## Work request
Examine the material below. Gather every line in which the string "badge" appears.

## Records provided
□ □ □ □
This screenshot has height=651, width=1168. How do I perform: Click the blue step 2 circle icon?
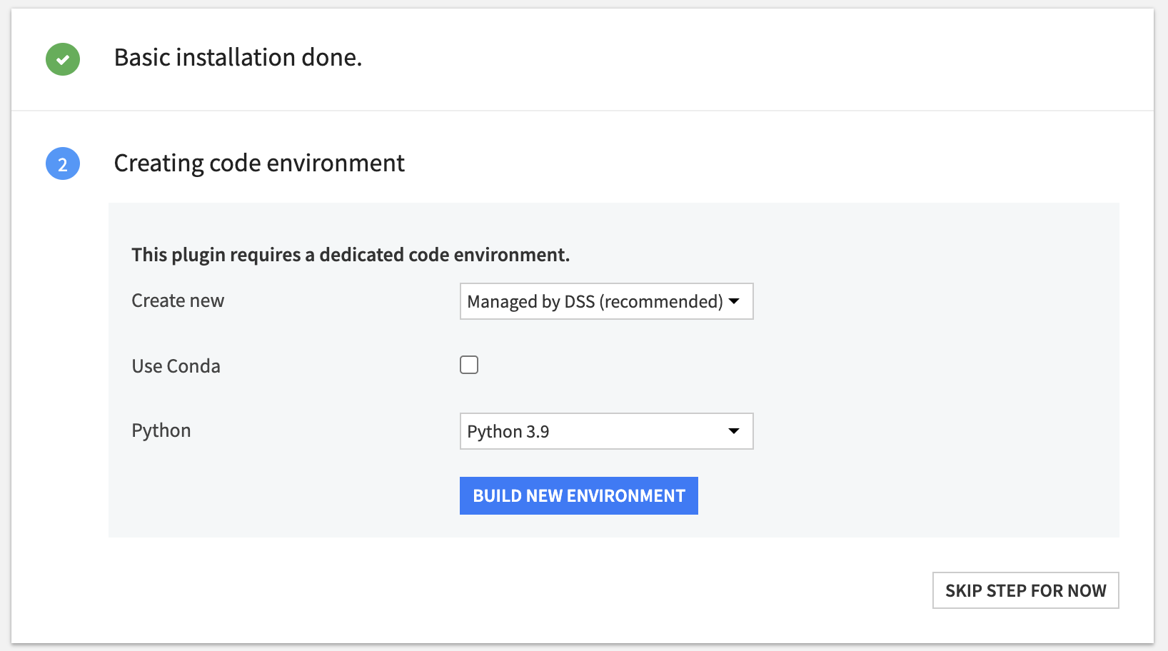coord(63,163)
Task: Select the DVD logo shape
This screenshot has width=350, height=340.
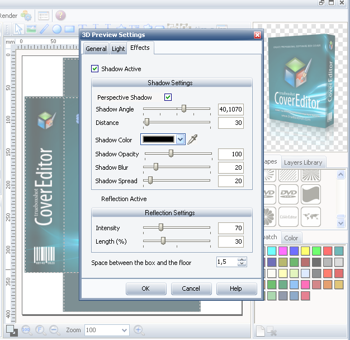Action: (288, 194)
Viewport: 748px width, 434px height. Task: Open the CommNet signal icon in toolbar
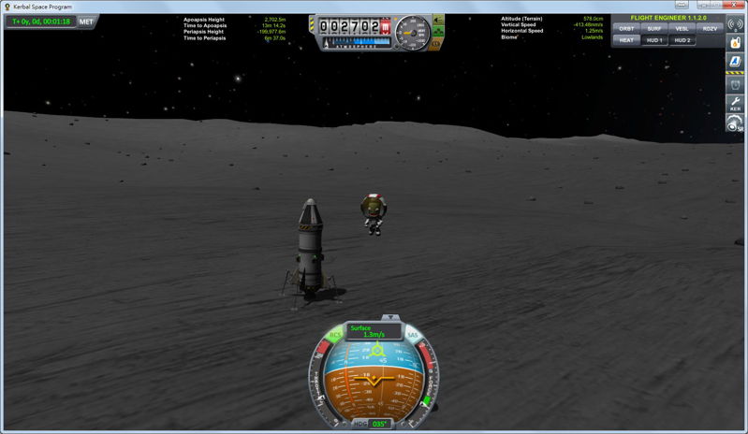pyautogui.click(x=735, y=24)
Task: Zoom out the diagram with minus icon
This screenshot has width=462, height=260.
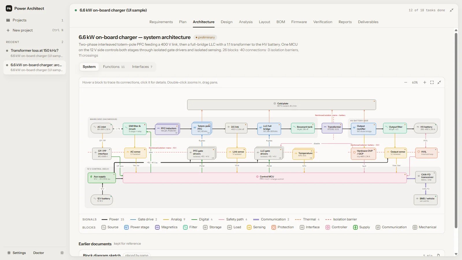Action: click(x=406, y=82)
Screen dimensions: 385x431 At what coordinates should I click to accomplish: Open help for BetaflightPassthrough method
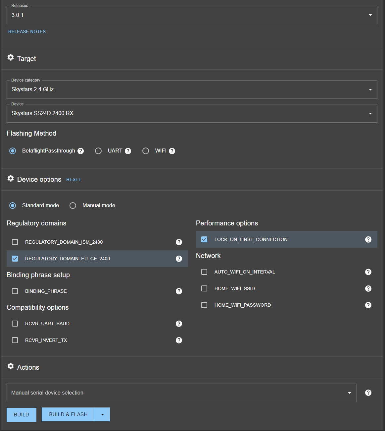pyautogui.click(x=80, y=151)
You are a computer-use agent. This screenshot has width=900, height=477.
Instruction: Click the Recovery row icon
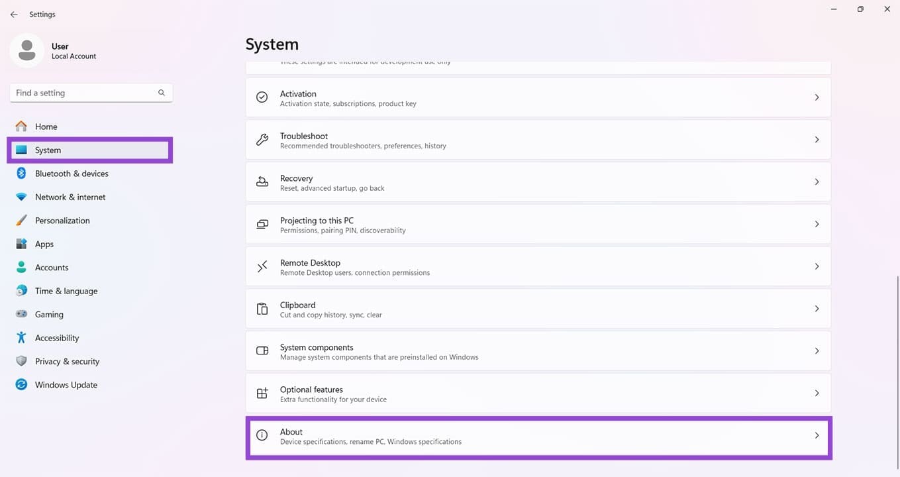pos(262,182)
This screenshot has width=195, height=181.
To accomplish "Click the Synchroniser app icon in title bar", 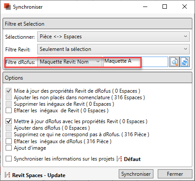I will click(x=7, y=7).
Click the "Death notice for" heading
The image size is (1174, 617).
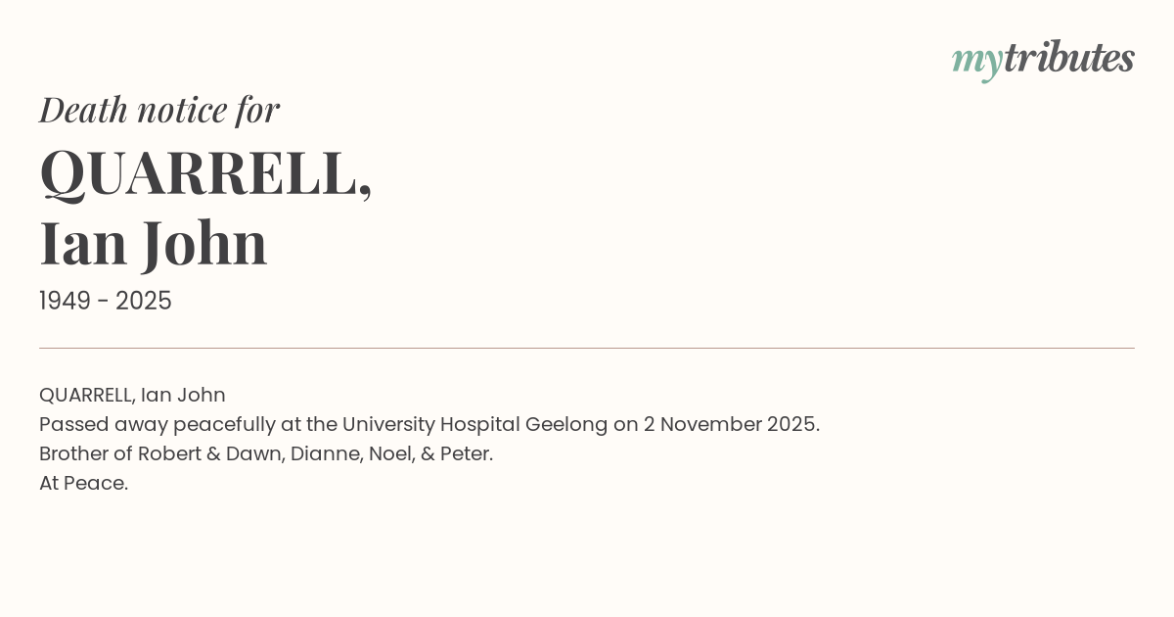[x=159, y=110]
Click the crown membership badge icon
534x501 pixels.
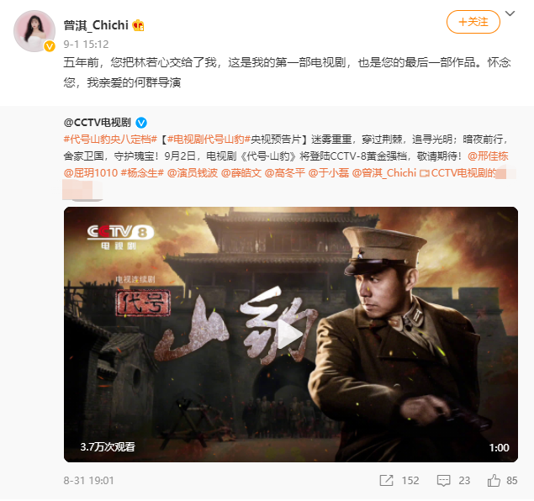pos(138,25)
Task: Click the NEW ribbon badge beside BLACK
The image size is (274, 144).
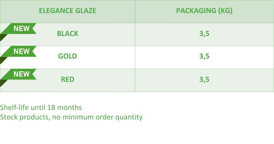Action: [x=22, y=29]
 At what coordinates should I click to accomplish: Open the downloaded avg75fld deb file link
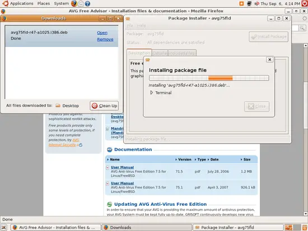click(102, 32)
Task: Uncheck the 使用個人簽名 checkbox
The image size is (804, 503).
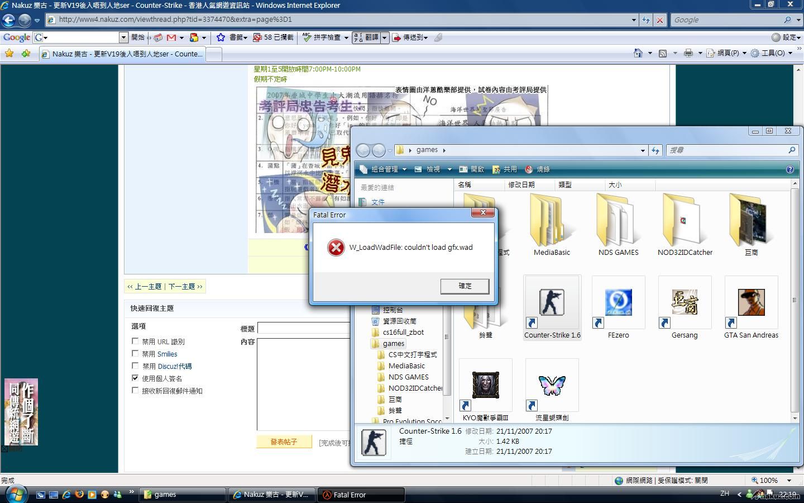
□ □ □ □
## Output of the task
Click the crown membership badge icon
Task: Click the NEW ribbon badge beside BLACK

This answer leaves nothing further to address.